**PROBLEM STATEMENT**:
Pull out each line of the listing below that contains the string "Layers" and copy it in full.

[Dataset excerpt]
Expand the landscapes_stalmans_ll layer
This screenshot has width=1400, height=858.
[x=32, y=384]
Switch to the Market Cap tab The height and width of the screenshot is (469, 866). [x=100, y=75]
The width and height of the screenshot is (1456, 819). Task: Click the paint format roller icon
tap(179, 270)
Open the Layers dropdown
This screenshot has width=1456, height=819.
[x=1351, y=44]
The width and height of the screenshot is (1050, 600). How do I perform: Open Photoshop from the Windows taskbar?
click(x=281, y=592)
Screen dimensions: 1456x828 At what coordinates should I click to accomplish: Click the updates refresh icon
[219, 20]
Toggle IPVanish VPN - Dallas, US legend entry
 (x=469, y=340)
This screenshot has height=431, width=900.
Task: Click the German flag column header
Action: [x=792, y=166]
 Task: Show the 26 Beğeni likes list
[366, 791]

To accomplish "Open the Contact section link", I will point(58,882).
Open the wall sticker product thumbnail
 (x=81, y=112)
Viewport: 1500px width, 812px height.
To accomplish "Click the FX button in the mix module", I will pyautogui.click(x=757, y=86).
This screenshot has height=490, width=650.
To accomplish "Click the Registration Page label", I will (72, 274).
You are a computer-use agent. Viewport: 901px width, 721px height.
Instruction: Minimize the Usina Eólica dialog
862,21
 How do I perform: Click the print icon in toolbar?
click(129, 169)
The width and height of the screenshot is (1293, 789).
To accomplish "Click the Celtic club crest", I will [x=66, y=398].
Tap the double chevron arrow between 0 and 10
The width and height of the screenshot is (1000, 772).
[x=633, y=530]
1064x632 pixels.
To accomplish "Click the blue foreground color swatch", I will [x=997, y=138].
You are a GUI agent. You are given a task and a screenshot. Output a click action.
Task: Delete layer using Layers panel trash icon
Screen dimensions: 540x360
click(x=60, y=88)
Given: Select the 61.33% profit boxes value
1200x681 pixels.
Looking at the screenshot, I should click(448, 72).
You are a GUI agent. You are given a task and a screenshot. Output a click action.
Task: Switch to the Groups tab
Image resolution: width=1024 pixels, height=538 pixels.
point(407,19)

**TASK RESPONSE**:
Open the Layers dropdown
Task: Delete layer using Layers panel trash icon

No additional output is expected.